** START Given data **

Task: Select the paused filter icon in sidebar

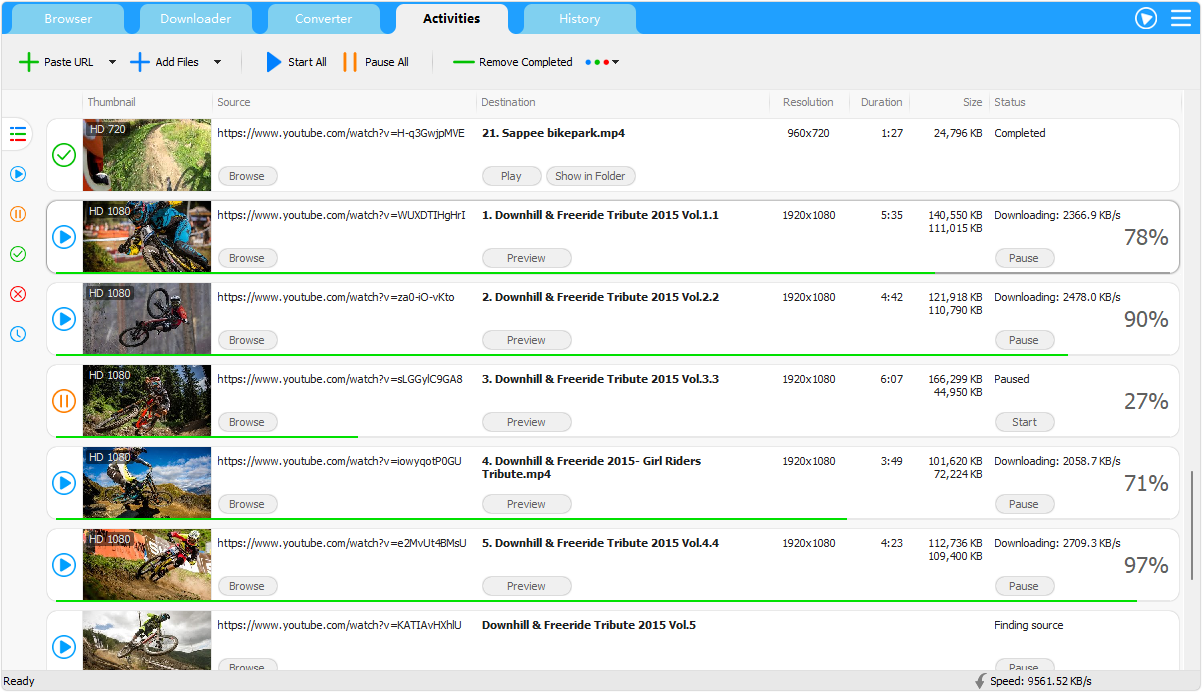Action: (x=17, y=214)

** END Given data **
** START Given data **

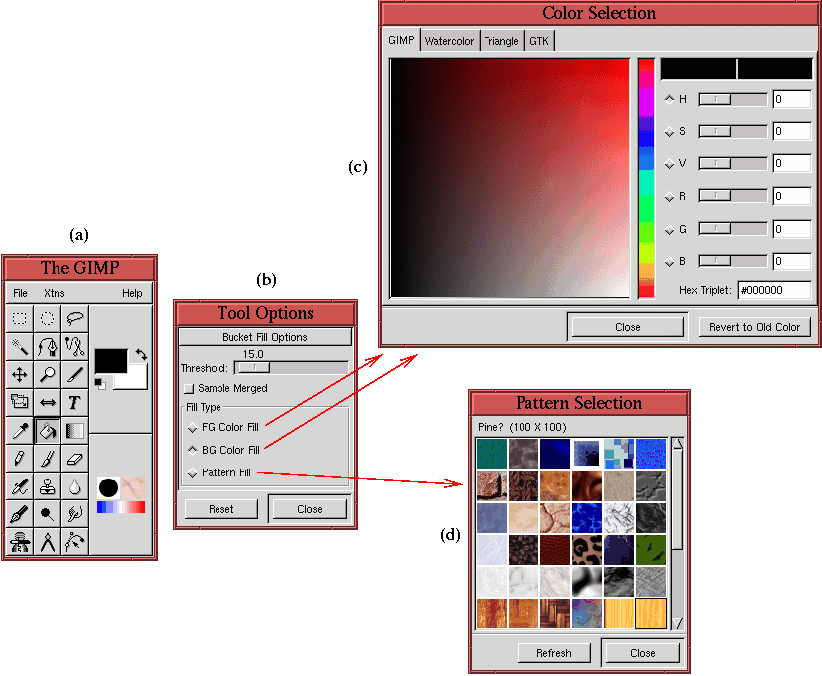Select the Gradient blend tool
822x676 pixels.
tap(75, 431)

** END Given data **
** START Given data **

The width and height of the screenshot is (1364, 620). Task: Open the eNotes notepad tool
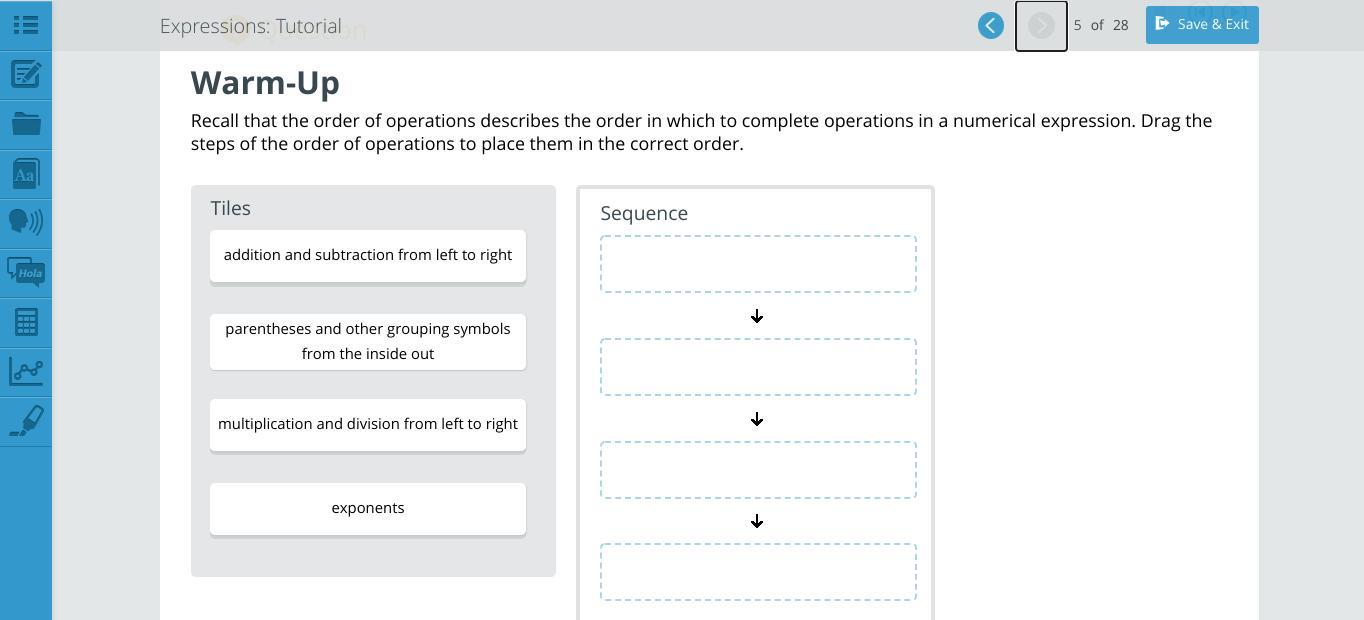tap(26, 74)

** END Given data **

Work to be completed: Repeat the lines of the entries word for word, beginning at the line that contains "Select the Gradient blend tool" and stopping after the line that contains "tap(75, 431)". Leave the pictures out of your answer.

Result:
Select the Gradient blend tool
822x676 pixels.
tap(75, 431)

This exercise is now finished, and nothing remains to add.